Is the Variable size in different Microcontroller will be the same? [duplicate] - c

This question already has answers here:
Different int sizes on my computer and Arduino
(5 answers)
Closed 9 years ago.
If we define A Variable "integer" In PIC Microcontroller, Will It be the same size when I define the same "int" Variable At Atmel Microcontroller ? Or it will be different sizes ?
This Question is in Embedded Systems interview, What Should the Answer be ?
I'm a little confused !!
Does it depend on the Microcontroller or the programming language ?
Does the same variables Type like integer are the same size in all different programming languages ??
It's Not the same question as It's a little different in the Embedded controllers.

The answer to the interview question should be something like:
Possibly, where it matters one should use the types defined in stdint.h, or otherwise consult the compiler documentation or inspect the definitions in limits.h.
The interviewer is unlikely to be asking for a yes/no answer and probably would not appreciate such terseness in an interview situation in any case - the questions are intended to get you talking until you have said something useful or interesting about yourself or your abilities and knowledge. What he is perhaps looking for is whether you are aware of the fact that standard type sizes in C are a compiler/architecture dependency and how you might handle the potential variability in portable code.
It is likely and possible that an int between one PIC and another PIC or one Atmel and another will differ let alone between PIC and Atmel. An Atmel AVR32 for example will certainly differ from an an 8bit AVR, and similarly the MIPS based PIC32 differs from "classic" PICs.
Also the size of built in types is strictly a "compiler implementation" issue, so it is possible that two different compilers for the same processor will differ (although it is highly improbable - since no compiler vendor would sensibly go out of their way to be that perverse!).
Languages other than C and C++ (and assembler of course) are less common on small micro-controllers because these are systems level languages with minimal runtime environment requirements, but certainly the sizes of types may vary depending on the language definition.

- PROVIDED DATA:

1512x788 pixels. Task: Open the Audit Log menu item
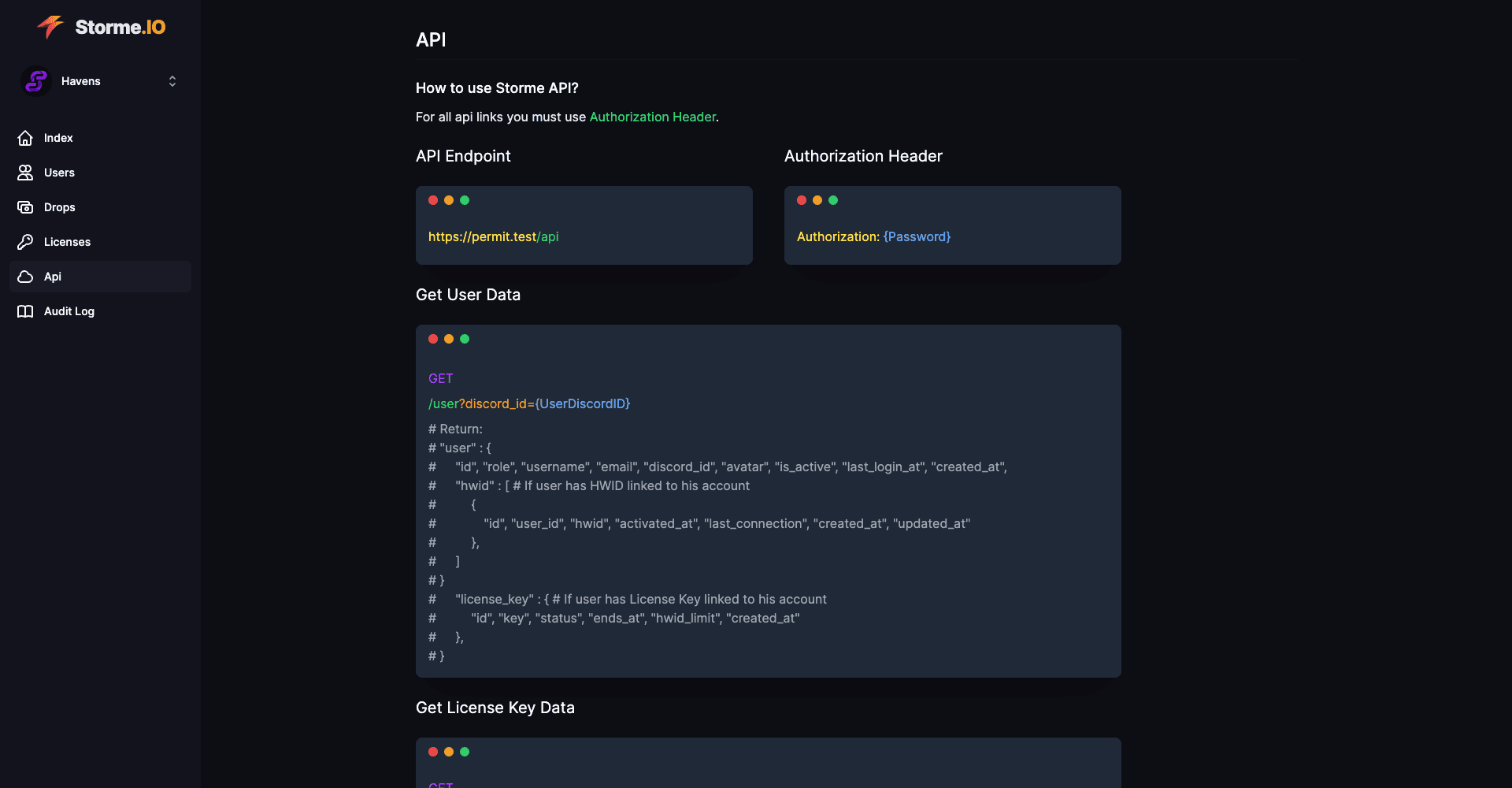coord(69,311)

- WORK TO COMPLETE:
1. Translate into Spanish this sentence from the forum thread on integer sizes across microcontrollers: "Possibly, where it matters one should use the types defined in stdint.h, or otherwise consult the compiler documentation or inspect the definitions in limits.h."
2. Carry on the forum thread about integer sizes across microcontrollers, picking up after its final sentence.

- OUTPUTS FOR THE TASKS:
1. Posiblemente; cuando sea importante, se deben utilizar los tipos definidos en stdint.h o, de lo contrario, consultar la documentación del compilador o examinar las definiciones en limits.h.

2.
The problem is that standard C types will tend to vary from implementation to implementation. Using the types found in stdint.h will allow you to specify how many bits you want.

It depends on the architecture 32 bits or 64 bits.
On 32 bits systems, your integer would be coded on 32bit :
for signed integer 32 bits :
value between -2,147,483,648 and 2,147,483,647
On 64 bits system it will be 64 :
for signed integer 64 bits : value between -9223372036854775808 and 9223372036854775807
So to answer your question integer can have different size depending on the architecture you are using.

TIP: If you have your code assume that a specific type is of a specific size, you can verify this assumption during compilation:
#define C_ASSERT(cond) char c_assert_var_##__LINE__[(cond) ? 1 : -1]
C_ASSERT(sizeof(int) == 4);
During compile-time, this will produce the following code:
char c_assert_var_350[(sizeof(int) == 4) ? 1 : -1];
which will not compile if sizeof(int) != 4

It depends on many things, I can't say neither yes nor no, but my answer is more no.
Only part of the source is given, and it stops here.